Other issues include:
- Not enough time due to constant interruptions
- Lost time due to illness/injury or time off
- Delays in getting the data compiled, analyzed and a plan of correction developed because of any of the aforementioned issues
- Finding the right person to do the job.
Budgets are especially tight with current cutbacks in Medicare/Medicaid reimbursements and HMO’s are examining reports more closely looking for any reason to reject payment. Even though states may mandate that certain services be rendered, they are not the ones who are forthcoming with the finances required to meet the criteria. When services are relying on every dime in order to stay in business, the last thing they want to pay for is a CQI system, whether in-house or outsourced. So where does the money come from?
Grants are a very real possibility. Some insurance companies may provide grant monies to services that can show that CQI, by tracking potential problems, offering education and remediation, may be able to lower the instances of civil liability litigation and improve patient care. Involvement of local governments is essential. Many of us have attended town meetings, committee hearings and the like, to discuss the local budget, the value our service provides to the community and the impact of budget changes on those services. However, what few local authorities have failed to look at is how well their ambulance service is performing in treating patients.

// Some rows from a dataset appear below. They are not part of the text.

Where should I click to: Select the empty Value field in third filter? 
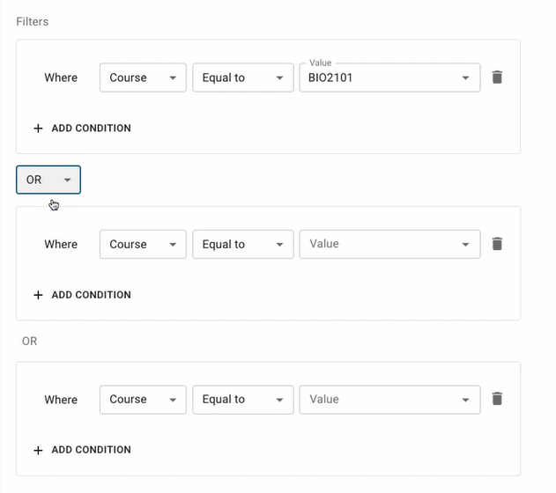click(389, 400)
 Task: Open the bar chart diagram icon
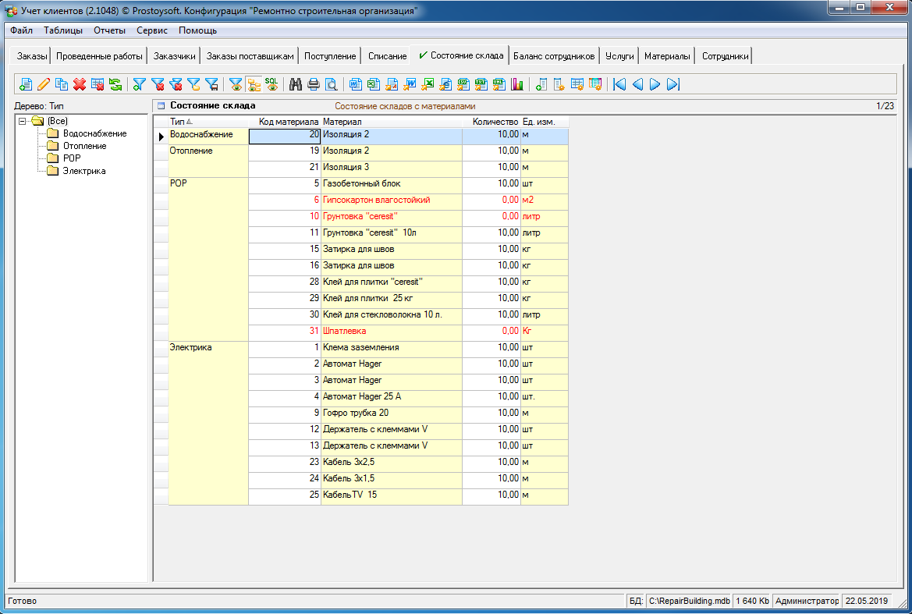point(516,84)
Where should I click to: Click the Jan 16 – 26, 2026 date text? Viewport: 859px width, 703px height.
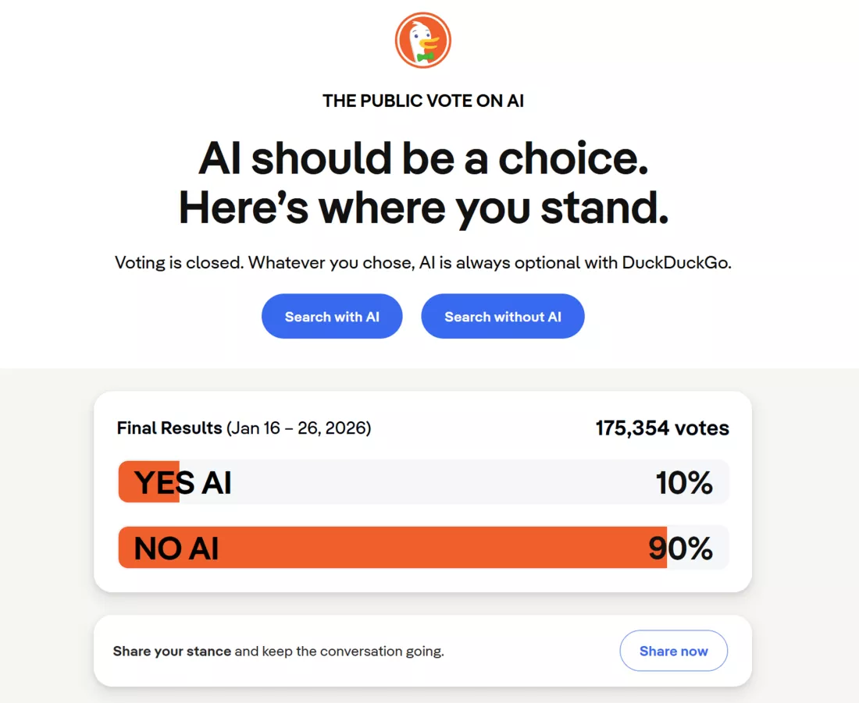point(298,428)
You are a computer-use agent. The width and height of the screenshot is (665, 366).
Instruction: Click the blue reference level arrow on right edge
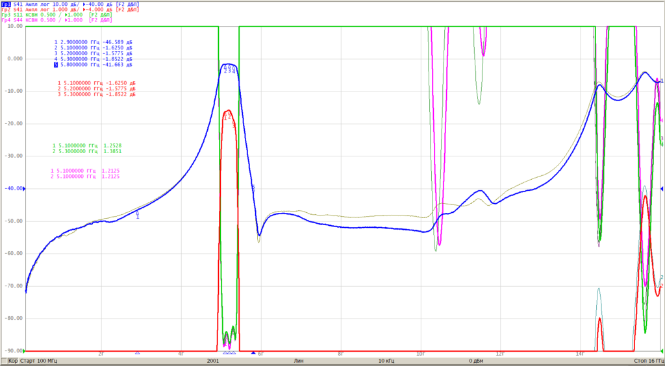click(x=662, y=188)
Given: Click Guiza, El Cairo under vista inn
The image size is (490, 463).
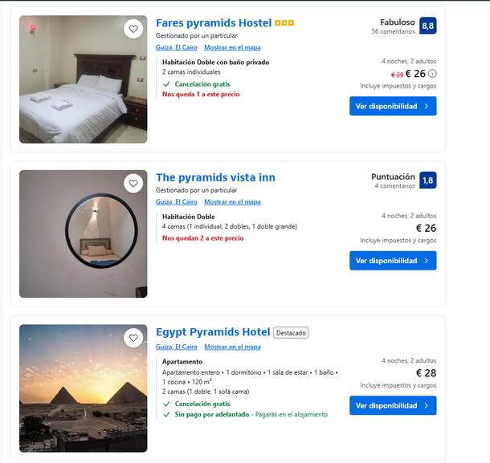Looking at the screenshot, I should click(x=177, y=202).
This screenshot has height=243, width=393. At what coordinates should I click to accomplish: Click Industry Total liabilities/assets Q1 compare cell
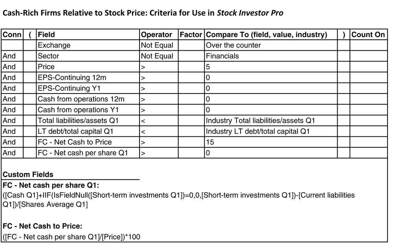coord(271,121)
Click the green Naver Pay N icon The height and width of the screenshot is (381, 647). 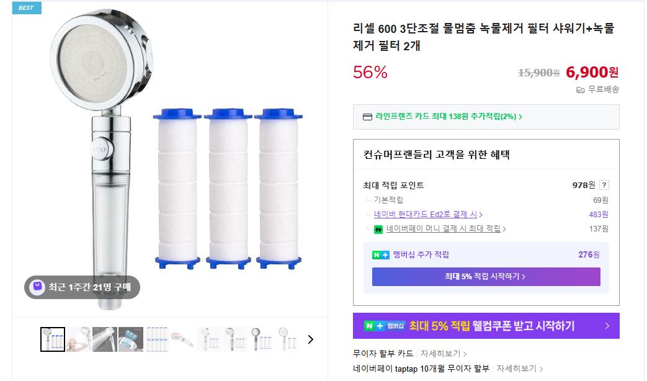click(378, 229)
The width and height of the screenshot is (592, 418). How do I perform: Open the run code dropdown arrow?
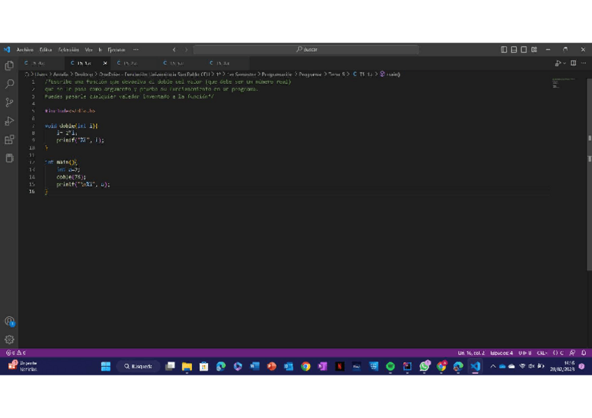point(563,63)
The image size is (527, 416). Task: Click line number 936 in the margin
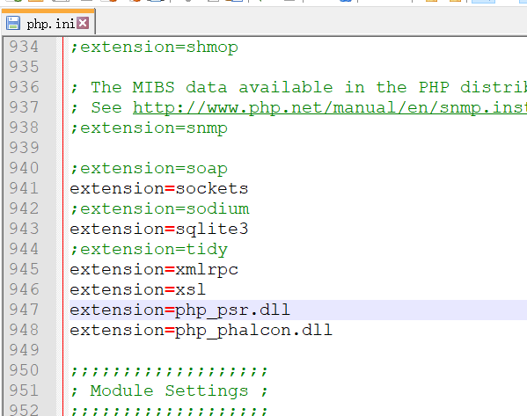click(24, 87)
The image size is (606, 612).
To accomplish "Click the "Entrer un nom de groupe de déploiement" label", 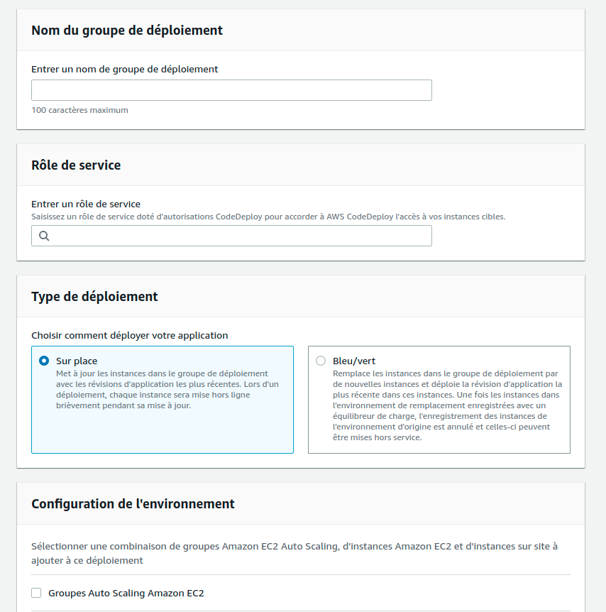I will 125,70.
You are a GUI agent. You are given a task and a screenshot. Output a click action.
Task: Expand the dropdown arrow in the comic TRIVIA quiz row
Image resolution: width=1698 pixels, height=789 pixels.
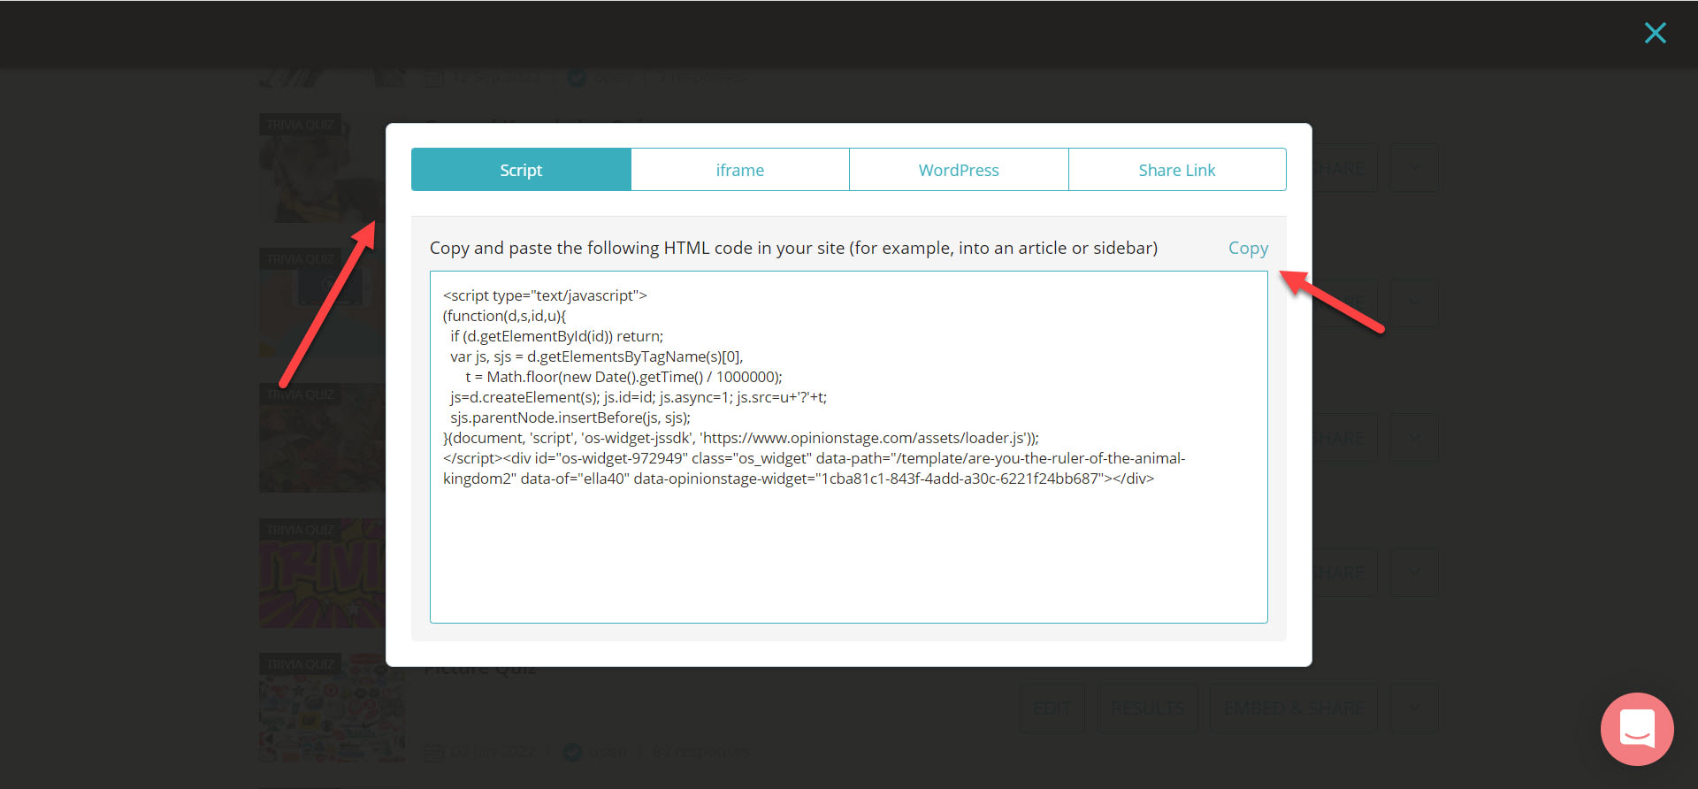tap(1414, 573)
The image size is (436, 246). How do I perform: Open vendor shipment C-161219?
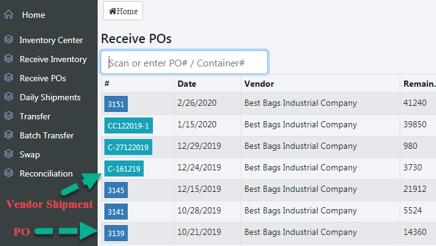(124, 169)
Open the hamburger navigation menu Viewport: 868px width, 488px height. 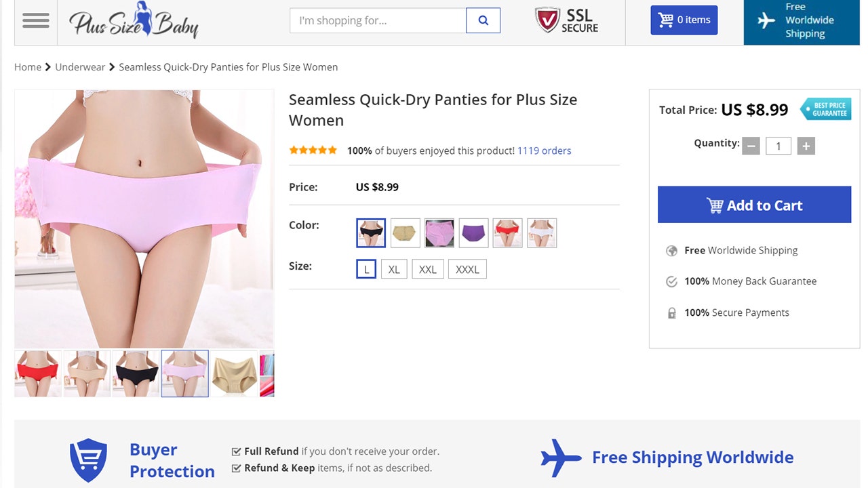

An example of this comes from a town in Massachusetts which has an established EMS committee. It provides oversight of the EMS service and assists in contract negotiations, handling of concerns of or about the provider and holds the EMS service accountable for its actions. The EMS committee, representing the town in contract negotiations, took the unusual step of adding to its ‘Request for
Proposal’ (RFP) a clause which required the EMS provider to contract with an outside quality control management firm. This firm would present to the committee and provider, data which would show areas where the service excelled or where improvement was needed. They would provide data from patient care reports in which the patient care had been questioned and had been reviewed by a physician. This physician could accept the firm’s assessment of the report, or he could upgrade or downgrade the score. By receiving this data, the town gained a better understanding of whether their EMS service was providing care that met or exceeded the minimum standards of the state governing body. This idea was initially met with some resistance but when the committee was able to have an “eyes, ears and hands on” understanding of what the provider was doing, and of what their tax dollars were paying for, they realized that this information could also be used in future contract negotiations.
Quality Assurance and Improvement are an essential part of any EMS system. Without a comprehensive CQI program, trends and issues cannot be identified in a timely manner. Without identification they cannot be addressed in an educational, remedial manner. CQI is a powerful tool for improving patient care, but it must be effectively implemented.
Without an effective quality management system, all EMS services, public, private, or otherwise are leaving the door wide open to liabilities which in the end can and will cost more than if the service was more proactive to prevent or minimize errors in patient care. To be reactive when a less than desirable situation has already occurred is folly. To be proactive before it occurs puts your personnel, your team, and your service at less of a risk for error and legal liability and keeps your name out of the local media.